(Short task) Print the stretch of data from the line that contains "Given: Click the notification bell icon" through the line that contains "Looking at the screenshot, I should click(x=1126, y=15).", keeping every character unchanged and including both end lines.

BEGIN

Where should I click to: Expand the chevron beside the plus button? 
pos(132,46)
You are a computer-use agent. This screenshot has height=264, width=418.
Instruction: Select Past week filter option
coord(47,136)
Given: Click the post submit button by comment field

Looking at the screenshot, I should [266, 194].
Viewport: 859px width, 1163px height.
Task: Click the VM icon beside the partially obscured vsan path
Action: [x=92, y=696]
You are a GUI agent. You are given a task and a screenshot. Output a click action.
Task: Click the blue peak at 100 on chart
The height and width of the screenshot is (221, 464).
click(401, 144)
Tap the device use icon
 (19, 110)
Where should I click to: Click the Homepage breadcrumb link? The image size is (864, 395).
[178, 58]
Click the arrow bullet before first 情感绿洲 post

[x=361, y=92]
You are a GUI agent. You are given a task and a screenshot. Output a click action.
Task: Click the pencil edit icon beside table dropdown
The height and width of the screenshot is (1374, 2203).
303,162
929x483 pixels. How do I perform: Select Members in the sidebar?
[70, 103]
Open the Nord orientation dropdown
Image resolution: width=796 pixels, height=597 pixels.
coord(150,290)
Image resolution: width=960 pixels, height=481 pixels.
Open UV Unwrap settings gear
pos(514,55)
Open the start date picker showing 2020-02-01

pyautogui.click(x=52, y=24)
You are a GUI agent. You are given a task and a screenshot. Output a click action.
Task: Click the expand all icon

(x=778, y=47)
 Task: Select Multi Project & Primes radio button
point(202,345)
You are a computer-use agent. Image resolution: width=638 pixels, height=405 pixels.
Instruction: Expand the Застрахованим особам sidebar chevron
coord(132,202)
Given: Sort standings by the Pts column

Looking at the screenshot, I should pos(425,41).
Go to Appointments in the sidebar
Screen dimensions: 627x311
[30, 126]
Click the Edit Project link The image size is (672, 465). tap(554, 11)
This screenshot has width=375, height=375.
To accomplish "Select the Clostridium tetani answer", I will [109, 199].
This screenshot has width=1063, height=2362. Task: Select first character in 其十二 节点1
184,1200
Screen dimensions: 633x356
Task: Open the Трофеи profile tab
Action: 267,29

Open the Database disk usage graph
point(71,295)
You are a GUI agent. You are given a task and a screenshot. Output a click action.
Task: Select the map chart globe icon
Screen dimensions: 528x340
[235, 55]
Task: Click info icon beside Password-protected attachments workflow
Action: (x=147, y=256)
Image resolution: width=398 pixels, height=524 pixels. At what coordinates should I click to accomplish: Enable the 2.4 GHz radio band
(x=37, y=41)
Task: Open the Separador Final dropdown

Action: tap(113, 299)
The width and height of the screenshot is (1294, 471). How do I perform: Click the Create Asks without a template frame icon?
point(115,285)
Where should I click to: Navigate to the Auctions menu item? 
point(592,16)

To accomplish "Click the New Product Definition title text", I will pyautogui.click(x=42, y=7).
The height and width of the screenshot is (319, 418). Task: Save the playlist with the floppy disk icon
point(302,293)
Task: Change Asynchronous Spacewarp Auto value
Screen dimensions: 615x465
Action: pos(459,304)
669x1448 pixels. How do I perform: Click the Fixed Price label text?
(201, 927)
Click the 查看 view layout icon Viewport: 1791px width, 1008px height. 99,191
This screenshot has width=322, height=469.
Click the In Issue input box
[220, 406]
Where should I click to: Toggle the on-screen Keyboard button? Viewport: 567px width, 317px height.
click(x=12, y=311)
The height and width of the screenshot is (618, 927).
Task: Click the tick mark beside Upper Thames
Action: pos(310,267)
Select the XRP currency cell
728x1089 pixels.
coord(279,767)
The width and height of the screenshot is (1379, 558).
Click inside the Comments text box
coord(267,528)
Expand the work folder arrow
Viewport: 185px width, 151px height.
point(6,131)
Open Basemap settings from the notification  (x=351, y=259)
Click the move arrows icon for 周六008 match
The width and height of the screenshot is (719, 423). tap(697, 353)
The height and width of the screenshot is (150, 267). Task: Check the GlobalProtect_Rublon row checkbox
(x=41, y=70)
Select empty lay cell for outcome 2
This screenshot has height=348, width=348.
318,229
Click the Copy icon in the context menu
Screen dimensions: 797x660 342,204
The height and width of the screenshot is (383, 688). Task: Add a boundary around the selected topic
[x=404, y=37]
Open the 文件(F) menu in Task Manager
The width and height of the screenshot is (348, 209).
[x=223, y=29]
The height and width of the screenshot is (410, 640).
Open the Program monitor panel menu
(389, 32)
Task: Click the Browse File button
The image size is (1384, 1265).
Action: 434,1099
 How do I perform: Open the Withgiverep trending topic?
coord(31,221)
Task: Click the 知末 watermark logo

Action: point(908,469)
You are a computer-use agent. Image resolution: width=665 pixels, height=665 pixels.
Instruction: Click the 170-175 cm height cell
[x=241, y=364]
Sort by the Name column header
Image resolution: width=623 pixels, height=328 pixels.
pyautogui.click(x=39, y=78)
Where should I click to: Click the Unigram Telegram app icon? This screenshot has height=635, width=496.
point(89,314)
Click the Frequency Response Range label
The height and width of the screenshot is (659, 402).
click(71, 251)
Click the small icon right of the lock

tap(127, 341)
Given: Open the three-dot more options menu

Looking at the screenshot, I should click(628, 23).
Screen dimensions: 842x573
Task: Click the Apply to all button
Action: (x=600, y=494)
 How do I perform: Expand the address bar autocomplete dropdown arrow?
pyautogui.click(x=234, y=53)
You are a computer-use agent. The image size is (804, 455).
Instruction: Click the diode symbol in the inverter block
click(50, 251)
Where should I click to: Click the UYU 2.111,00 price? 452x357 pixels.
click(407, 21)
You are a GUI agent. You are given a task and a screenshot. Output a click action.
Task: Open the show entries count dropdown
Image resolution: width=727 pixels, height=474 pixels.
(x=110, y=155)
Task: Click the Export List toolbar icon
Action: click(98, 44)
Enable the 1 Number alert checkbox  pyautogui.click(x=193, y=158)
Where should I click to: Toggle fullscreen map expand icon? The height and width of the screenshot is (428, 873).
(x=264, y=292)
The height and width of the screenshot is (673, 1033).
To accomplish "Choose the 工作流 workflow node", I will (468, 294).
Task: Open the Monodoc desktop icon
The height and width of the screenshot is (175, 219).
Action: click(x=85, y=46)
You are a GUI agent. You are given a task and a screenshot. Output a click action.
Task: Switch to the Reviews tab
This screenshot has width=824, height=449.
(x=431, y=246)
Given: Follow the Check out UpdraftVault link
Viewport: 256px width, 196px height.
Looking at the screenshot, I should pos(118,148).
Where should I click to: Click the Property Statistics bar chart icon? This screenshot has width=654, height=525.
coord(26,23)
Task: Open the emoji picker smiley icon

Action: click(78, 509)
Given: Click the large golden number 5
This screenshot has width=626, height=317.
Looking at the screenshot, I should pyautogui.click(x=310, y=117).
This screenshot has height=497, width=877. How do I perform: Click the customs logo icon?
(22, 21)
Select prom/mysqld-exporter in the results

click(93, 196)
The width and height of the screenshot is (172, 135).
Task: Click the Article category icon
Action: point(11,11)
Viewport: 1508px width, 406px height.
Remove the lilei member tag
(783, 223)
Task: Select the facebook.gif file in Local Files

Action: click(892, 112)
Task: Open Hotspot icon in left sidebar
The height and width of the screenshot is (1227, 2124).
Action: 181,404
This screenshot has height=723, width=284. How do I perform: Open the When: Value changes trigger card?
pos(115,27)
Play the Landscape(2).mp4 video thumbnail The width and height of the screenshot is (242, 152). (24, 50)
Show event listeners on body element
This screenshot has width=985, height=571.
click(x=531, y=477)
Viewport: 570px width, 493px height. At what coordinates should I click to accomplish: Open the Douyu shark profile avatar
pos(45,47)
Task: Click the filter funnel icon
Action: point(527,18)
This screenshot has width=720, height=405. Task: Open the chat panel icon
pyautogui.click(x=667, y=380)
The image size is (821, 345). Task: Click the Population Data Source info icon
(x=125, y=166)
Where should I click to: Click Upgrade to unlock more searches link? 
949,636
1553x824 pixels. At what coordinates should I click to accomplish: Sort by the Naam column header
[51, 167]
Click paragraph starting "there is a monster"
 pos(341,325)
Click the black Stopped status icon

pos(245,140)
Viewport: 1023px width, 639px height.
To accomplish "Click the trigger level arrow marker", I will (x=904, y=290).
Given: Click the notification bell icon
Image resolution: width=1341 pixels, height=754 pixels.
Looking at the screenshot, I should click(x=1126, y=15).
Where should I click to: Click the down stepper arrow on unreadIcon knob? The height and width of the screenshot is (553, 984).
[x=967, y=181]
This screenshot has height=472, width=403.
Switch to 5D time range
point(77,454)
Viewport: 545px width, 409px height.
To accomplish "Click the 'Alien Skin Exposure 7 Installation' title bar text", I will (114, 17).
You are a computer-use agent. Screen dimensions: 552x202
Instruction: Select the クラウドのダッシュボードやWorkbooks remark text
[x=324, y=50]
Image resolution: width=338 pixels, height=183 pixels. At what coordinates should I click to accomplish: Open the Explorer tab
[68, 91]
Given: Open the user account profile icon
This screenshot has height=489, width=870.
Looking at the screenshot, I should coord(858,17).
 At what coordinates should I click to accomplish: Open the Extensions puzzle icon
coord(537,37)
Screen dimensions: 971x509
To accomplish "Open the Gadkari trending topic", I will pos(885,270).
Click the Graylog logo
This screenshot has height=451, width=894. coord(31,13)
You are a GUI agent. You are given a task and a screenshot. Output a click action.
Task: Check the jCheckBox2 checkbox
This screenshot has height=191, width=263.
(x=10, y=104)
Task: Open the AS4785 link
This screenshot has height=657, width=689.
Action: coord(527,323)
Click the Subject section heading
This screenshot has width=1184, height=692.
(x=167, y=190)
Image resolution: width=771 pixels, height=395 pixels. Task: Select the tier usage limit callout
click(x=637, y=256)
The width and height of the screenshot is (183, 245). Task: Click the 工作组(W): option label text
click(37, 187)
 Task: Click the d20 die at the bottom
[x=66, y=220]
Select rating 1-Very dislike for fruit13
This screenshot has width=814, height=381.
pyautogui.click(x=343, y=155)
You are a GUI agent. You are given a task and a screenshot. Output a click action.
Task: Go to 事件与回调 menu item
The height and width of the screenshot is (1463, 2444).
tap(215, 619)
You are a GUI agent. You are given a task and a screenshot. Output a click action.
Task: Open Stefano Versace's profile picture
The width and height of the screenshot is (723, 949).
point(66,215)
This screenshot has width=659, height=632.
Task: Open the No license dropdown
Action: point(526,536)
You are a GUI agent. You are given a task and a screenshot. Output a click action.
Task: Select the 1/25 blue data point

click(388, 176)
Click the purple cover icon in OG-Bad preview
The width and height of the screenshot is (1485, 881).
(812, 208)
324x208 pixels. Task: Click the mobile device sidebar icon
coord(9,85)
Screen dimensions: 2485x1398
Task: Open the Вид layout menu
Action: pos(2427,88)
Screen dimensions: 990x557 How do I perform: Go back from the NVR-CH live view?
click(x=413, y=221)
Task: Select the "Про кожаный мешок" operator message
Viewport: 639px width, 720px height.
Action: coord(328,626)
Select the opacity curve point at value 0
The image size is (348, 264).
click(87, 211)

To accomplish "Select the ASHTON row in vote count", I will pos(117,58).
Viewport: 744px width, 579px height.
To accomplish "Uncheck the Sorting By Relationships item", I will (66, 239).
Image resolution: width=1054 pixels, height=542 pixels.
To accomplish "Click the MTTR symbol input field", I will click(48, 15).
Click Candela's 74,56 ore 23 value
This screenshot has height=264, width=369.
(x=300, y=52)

END

(Written solution)
Given: Click the notification bell icon
Image resolution: width=1341 pixels, height=754 pixels.
Looking at the screenshot, I should click(x=1126, y=15).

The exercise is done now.